**To be done**
Please report, copied in full, each line of the rows below that contains the word "label".

**Data for the task**
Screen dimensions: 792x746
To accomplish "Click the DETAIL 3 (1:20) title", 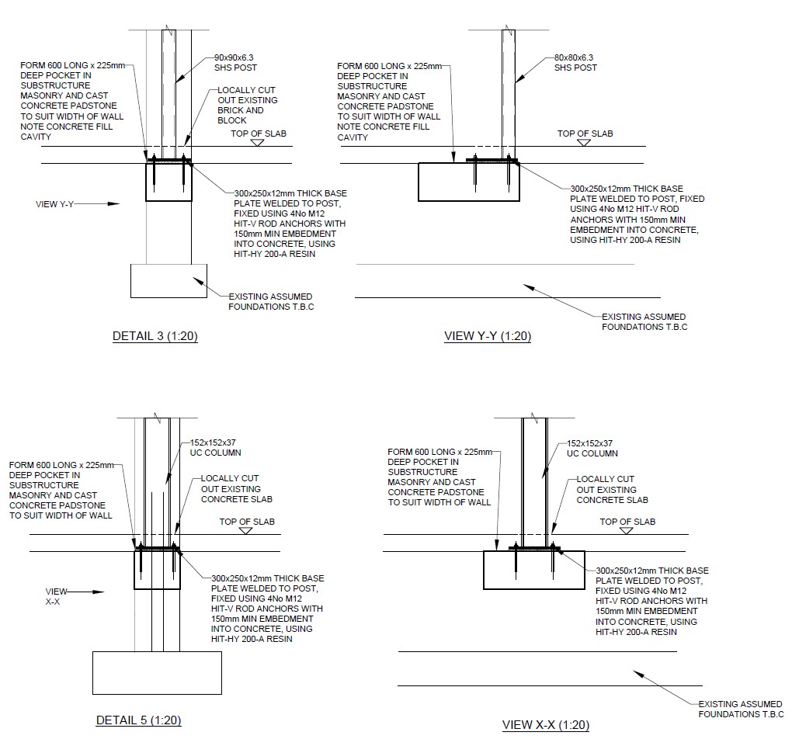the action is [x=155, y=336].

* * *

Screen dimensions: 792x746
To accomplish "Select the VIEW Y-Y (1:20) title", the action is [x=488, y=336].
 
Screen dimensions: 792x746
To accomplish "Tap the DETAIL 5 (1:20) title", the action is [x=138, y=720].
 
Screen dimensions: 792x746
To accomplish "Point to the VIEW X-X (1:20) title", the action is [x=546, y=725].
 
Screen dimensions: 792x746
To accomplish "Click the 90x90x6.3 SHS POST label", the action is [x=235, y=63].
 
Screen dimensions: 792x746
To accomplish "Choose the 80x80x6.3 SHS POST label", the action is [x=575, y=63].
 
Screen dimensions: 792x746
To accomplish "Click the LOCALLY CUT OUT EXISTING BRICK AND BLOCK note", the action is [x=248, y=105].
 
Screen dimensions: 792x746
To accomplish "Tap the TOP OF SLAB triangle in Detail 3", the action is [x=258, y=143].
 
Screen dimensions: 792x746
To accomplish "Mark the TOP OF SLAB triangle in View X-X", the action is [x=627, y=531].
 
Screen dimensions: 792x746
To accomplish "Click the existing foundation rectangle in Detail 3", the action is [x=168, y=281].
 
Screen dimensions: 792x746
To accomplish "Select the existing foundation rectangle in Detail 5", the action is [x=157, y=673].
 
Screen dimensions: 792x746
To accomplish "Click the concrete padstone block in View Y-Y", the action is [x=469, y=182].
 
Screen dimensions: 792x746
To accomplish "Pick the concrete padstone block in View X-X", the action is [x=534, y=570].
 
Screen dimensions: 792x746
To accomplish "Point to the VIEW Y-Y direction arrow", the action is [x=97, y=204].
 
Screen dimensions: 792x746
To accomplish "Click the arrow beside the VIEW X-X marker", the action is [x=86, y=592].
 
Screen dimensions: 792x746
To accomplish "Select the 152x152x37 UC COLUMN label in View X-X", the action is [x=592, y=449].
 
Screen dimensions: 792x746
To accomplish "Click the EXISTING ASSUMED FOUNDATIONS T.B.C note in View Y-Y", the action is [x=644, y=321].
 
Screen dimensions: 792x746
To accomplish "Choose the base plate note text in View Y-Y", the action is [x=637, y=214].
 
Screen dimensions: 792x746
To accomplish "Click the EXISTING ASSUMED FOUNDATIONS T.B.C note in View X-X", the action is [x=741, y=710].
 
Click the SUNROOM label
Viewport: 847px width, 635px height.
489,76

**Task result**
To accomplish "Click the 90x90x6.3 SHS POST label", the action is [x=235, y=63].
To accomplish "Choose the 80x80x6.3 SHS POST label", the action is [x=575, y=63].
To accomplish "Select the 152x152x37 UC COLUMN label in View X-X", the action is [x=592, y=449].
Click the SUNROOM label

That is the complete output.